**EXCERPTED PASSAGE:**
A second big difference stems from globalization. Leaving out of this discussion for the moment the question of environmental problems within the First World itself, let’s just ask whether the lessons from past collapses might apply anywhere in the Third World today. First ask some ivory-tower academic ecologist, who knows a lot about the environment but never reads a newspaper and has no interest in politics, to name the overseas countries facing some of the worst problems of environmental stress, overpopulation, or both. The ecologist would answer: “That’s a no-brainer, it’s obvious. Your list of environmentally stressed or overpopulated countries should surely include Afghanistan, Bangladesh, Burundi, Haiti, Indonesia, Iraq, Madagascar, Mongolia, Nepal, Pakistan, the Philippines, Rwanda, the Solomon Islands, and Somalia, plus others” (map, p. 497).

**SUPPLIED MATERIAL:**
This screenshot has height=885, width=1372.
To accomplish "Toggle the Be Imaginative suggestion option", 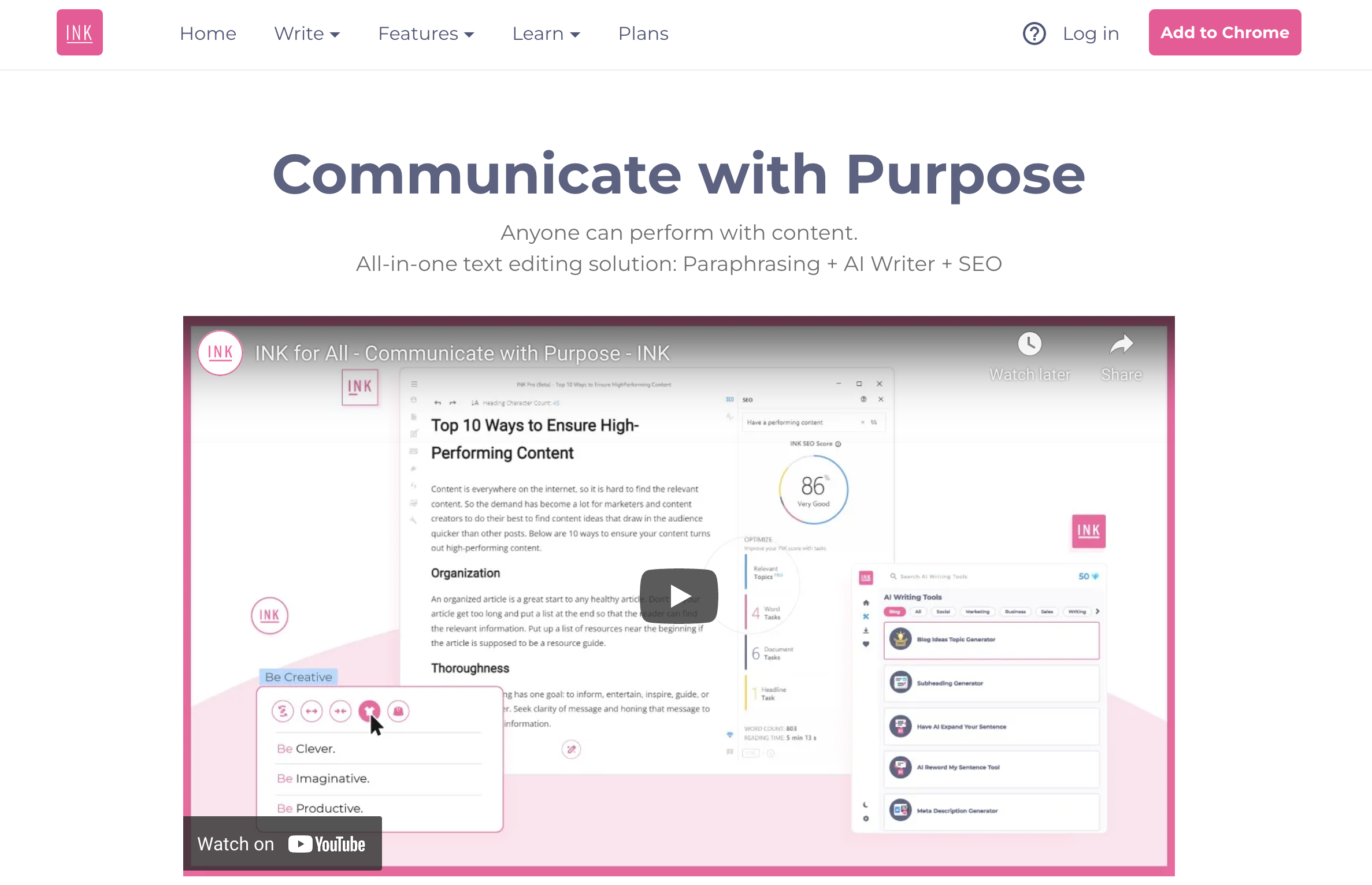I will click(323, 777).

**LIST OF TASKS:**
1. Print everything in the globalization passage from "A second big" down to "(map, p. 497).".
2. In the globalization passage, what kind of person is asked to name the overseas countries facing the worst environmental stress or overpopulation?
Work only from the globalization passage, not from the listing.

**THE SOLUTIONS:**
1.
A second big difference stems from globalization. Leaving out of this discussion for the moment the question of environmental problems within the First World itself, let’s just ask whether the lessons from past collapses might apply anywhere in the Third World today. First ask some ivory-tower academic ecologist, who knows a lot about the environment but never reads a newspaper and has no interest in politics, to name the overseas countries facing some of the worst problems of environmental stress, overpopulation, or both. The ecologist would answer: “That’s a no-brainer, it’s obvious. Your list of environmentally stressed or overpopulated countries should surely include Afghanistan, Bangladesh, Burundi, Haiti, Indonesia, Iraq, Madagascar, Mongolia, Nepal, Pakistan, the Philippines, Rwanda, the Solomon Islands, and Somalia, plus others” (map, p. 497).

2. An ivory-tower academic ecologist who knows a lot about the environment but never reads a newspaper and has no interest in politics.